> [Excerpted text]:
-- BEGIN --

Access
Use
Acquisition Information
Preferred Citation
Biographical Note
Scope and Content of Collection
Related Collection(s)
Title: Stanisław Ciosek papers
Date (bulk): 1980-1989
Collection Number: 2017C44
Contributing Institution: Hoover Institution Library and Archives
Language of Material:
Polish
Physical Description:
7 manuscript boxes
(2.7 Linear Feet)
Abstract: Correspondence, memoirs, other writings, notes, memoranda and reports relating to negotiations for transition of Poland from
a communist to a non-communist regime, and to Polish relations with the Soviet Union and post-Soviet Russia.
Creator:
Ciosek, Stanisław, 1939-
Physical Location: Hoover Institution Library & Archives
Access
The collection is open for research; materials must be requested in advance via our reservation system. If there are audiovisual
or digital media material in the collection, they must be reformatted before providing access.
Use
For copyright status, please contact the Hoover Institution Library & Archives.
Acquisition Information
Materials were acquired by the Hoover Institution Library & Archives in 2017.
Preferred Citation
[Identification of item], Stanisław Ciosek papers, [Box no., Folder no. or title], Hoover Institution Library & Archives.
Biographical Note
Stanisław Ciosek was born in 1939 in a village in central Poland, where both of his parents were school teachers with progressive
leanings. At twenty he joined the communist Polish United Workers Party, and two years later completed a degree in economics.
His first party work assignment was in the Polish Students' Association, the only government-sanctioned organization for academic
youth. He led that organization until the age of thirty-six, when the party found another position for him: the chairmanship
of the party and provincial regional government of Jelenia Góra, in the southwestern corner of the country near the Czech
and East German borders. Ciosek did well in his assignment and in 1980 was promoted to membership in the Central Committee
of the party and transferred to Warsaw.

-- END --

> [Your goal]:
According to the collection description above, in what year did the Hoover Institution Library & Archives acquire the materials?

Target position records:
-- BEGIN --

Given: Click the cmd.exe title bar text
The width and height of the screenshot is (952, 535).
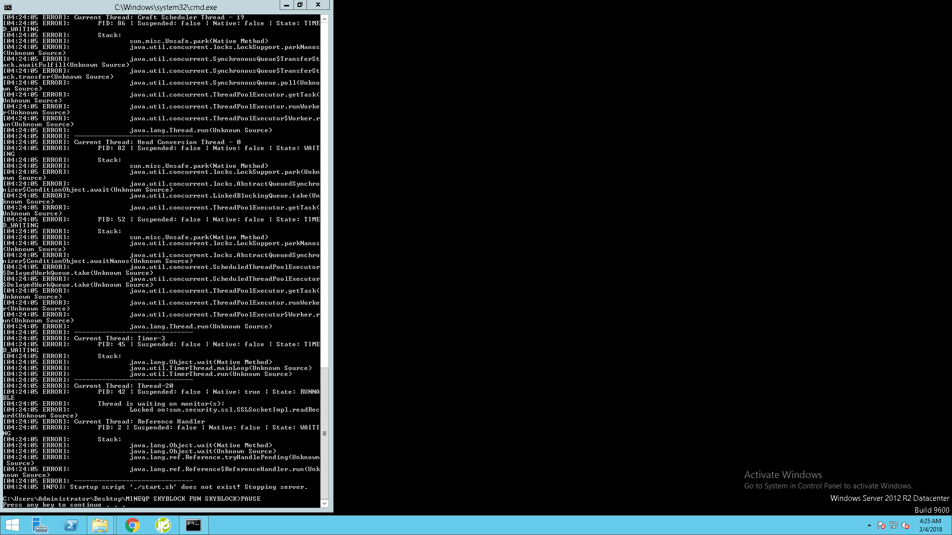Looking at the screenshot, I should (x=166, y=7).
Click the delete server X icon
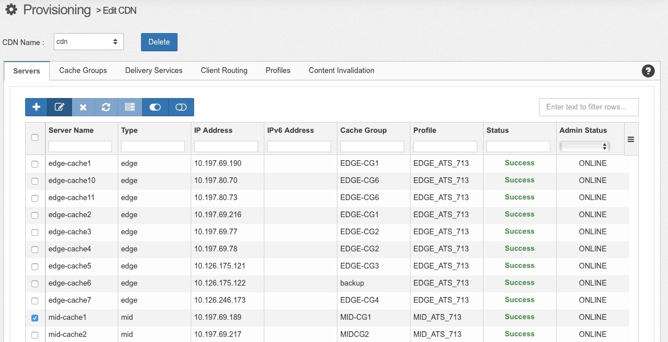Viewport: 668px width, 342px height. (83, 107)
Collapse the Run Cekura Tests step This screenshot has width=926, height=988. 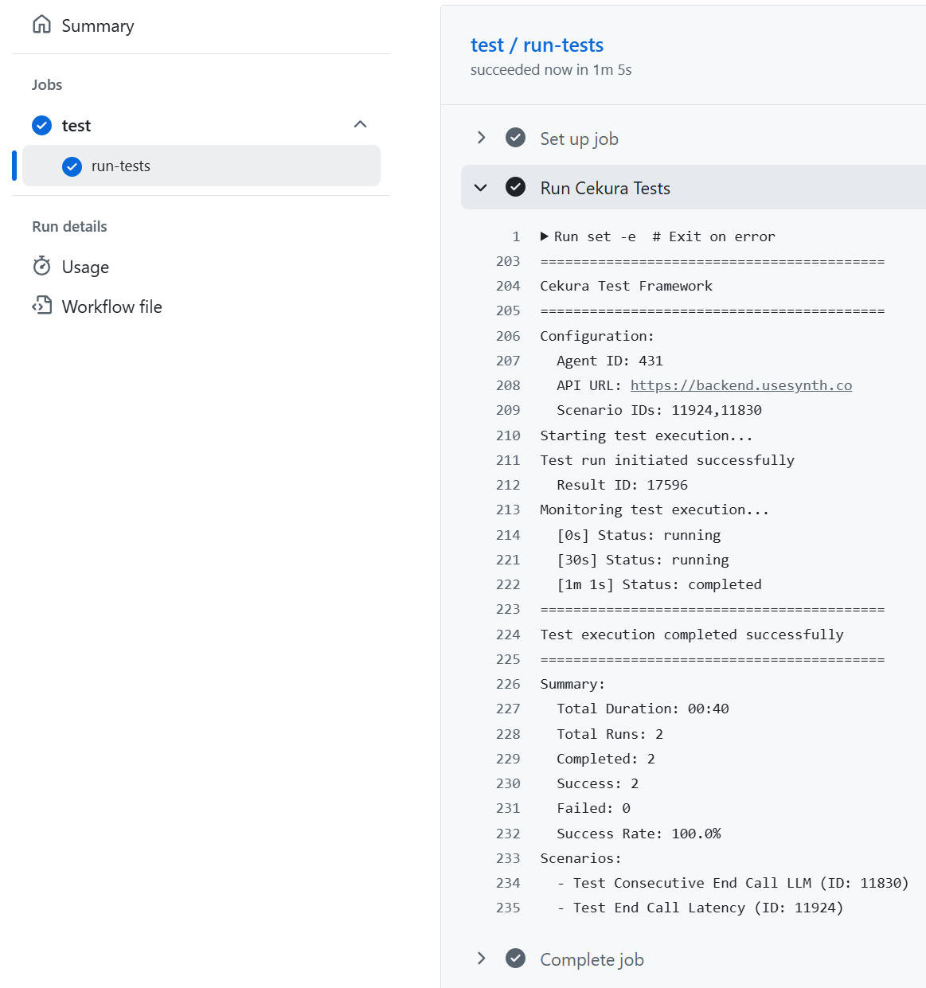coord(481,187)
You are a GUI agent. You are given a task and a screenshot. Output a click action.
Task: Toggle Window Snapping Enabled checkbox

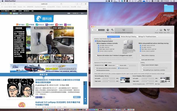(96, 41)
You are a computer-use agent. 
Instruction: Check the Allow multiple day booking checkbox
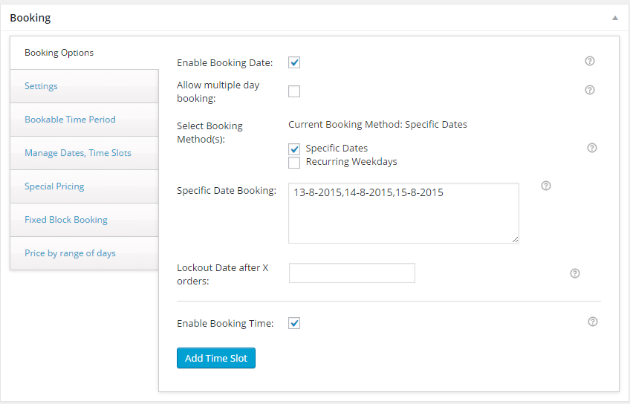(294, 91)
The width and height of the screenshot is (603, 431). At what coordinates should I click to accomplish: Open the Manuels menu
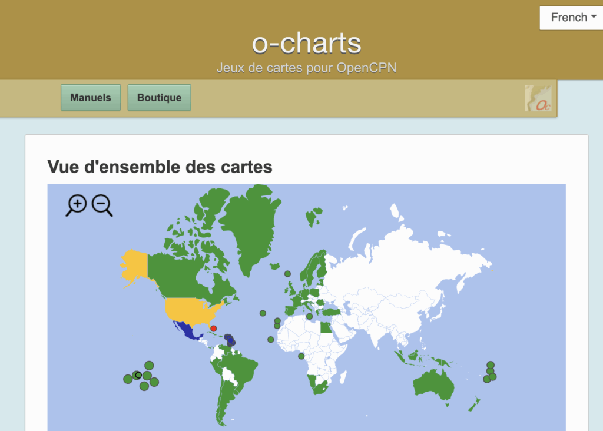[x=91, y=98]
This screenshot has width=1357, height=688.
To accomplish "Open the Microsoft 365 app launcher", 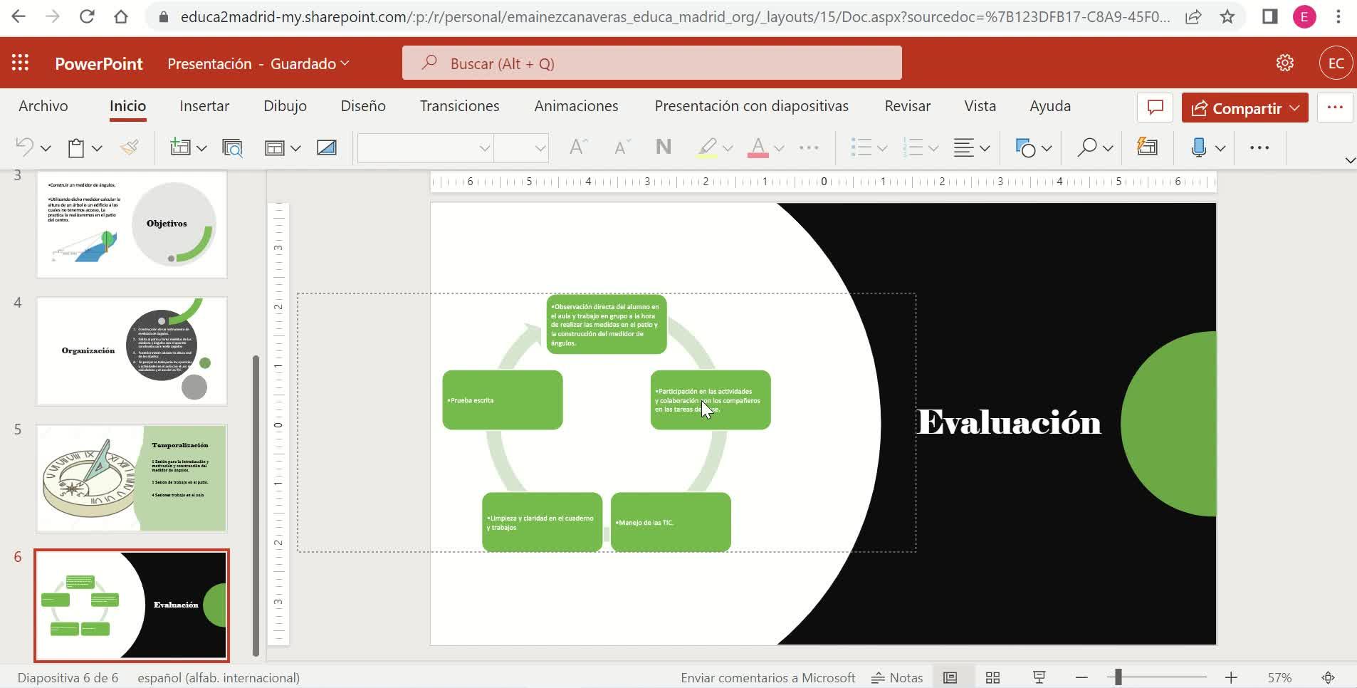I will point(20,63).
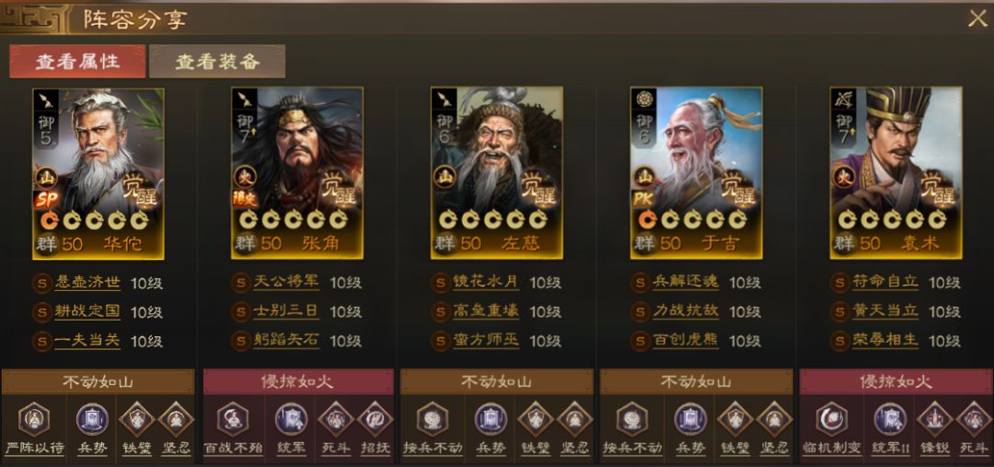The image size is (994, 467).
Task: Select the 百战不殆 trait icon
Action: (233, 419)
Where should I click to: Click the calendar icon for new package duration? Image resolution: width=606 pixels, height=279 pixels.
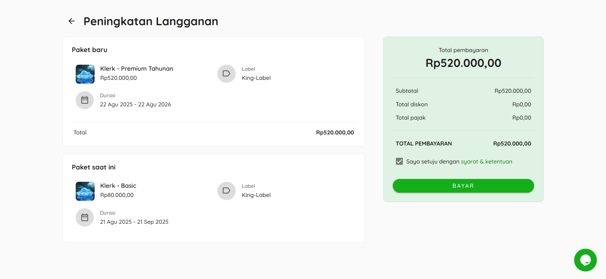coord(85,100)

-- END --

> [Output of the exercise]:
2017